Input material Block Start

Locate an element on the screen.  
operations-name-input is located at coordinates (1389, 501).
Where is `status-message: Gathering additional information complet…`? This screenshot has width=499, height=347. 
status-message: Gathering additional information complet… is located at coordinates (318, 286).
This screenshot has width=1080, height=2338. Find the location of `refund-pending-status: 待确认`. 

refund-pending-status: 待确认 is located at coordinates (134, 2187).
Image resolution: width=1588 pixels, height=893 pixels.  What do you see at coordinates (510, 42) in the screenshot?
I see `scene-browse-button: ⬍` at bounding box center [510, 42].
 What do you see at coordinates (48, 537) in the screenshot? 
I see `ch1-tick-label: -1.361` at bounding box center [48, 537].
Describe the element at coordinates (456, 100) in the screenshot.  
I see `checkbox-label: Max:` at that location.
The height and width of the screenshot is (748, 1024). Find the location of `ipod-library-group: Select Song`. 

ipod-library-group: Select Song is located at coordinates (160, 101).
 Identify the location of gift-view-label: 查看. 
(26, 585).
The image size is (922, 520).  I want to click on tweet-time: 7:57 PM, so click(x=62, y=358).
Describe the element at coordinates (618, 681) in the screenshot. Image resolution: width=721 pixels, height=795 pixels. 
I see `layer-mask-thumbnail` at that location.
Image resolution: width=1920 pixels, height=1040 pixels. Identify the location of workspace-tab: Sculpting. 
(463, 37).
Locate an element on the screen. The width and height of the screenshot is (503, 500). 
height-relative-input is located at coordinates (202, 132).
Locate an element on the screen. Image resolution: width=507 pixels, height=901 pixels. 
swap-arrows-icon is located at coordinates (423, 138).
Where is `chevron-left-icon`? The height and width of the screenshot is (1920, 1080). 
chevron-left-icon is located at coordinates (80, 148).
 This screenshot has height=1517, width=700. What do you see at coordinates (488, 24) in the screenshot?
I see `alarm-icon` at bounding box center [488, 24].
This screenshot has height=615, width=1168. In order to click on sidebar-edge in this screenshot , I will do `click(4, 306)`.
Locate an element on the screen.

Input material Block End

### Request:
Retype the entire listing above, keeping every line unchanged.

### Answer area:
Locate an element on the screen.  
operations-name-input is located at coordinates (1389, 501).
Where is `status-message: Gathering additional information complet…`? This screenshot has width=499, height=347. 
status-message: Gathering additional information complet… is located at coordinates (318, 286).
This screenshot has width=1080, height=2338. Find the location of `refund-pending-status: 待确认`. 

refund-pending-status: 待确认 is located at coordinates (134, 2187).
Image resolution: width=1588 pixels, height=893 pixels.  What do you see at coordinates (510, 42) in the screenshot?
I see `scene-browse-button: ⬍` at bounding box center [510, 42].
 What do you see at coordinates (48, 537) in the screenshot? 
I see `ch1-tick-label: -1.361` at bounding box center [48, 537].
Describe the element at coordinates (456, 100) in the screenshot.  
I see `checkbox-label: Max:` at that location.
The height and width of the screenshot is (748, 1024). Find the location of `ipod-library-group: Select Song`. 

ipod-library-group: Select Song is located at coordinates (160, 101).
 Identify the location of gift-view-label: 查看. 
(26, 585).
The image size is (922, 520).  I want to click on tweet-time: 7:57 PM, so click(x=62, y=358).
Describe the element at coordinates (618, 681) in the screenshot. Image resolution: width=721 pixels, height=795 pixels. 
I see `layer-mask-thumbnail` at that location.
Image resolution: width=1920 pixels, height=1040 pixels. Identify the location of workspace-tab: Sculpting. 
(463, 37).
Locate an element on the screen. The width and height of the screenshot is (503, 500). 
height-relative-input is located at coordinates (202, 132).
Locate an element on the screen. Image resolution: width=507 pixels, height=901 pixels. 
swap-arrows-icon is located at coordinates (423, 138).
Where is `chevron-left-icon`? The height and width of the screenshot is (1920, 1080). 
chevron-left-icon is located at coordinates (80, 148).
 This screenshot has height=1517, width=700. What do you see at coordinates (488, 24) in the screenshot?
I see `alarm-icon` at bounding box center [488, 24].
This screenshot has height=615, width=1168. In order to click on sidebar-edge in this screenshot , I will do `click(4, 306)`.
Locate an element on the screen.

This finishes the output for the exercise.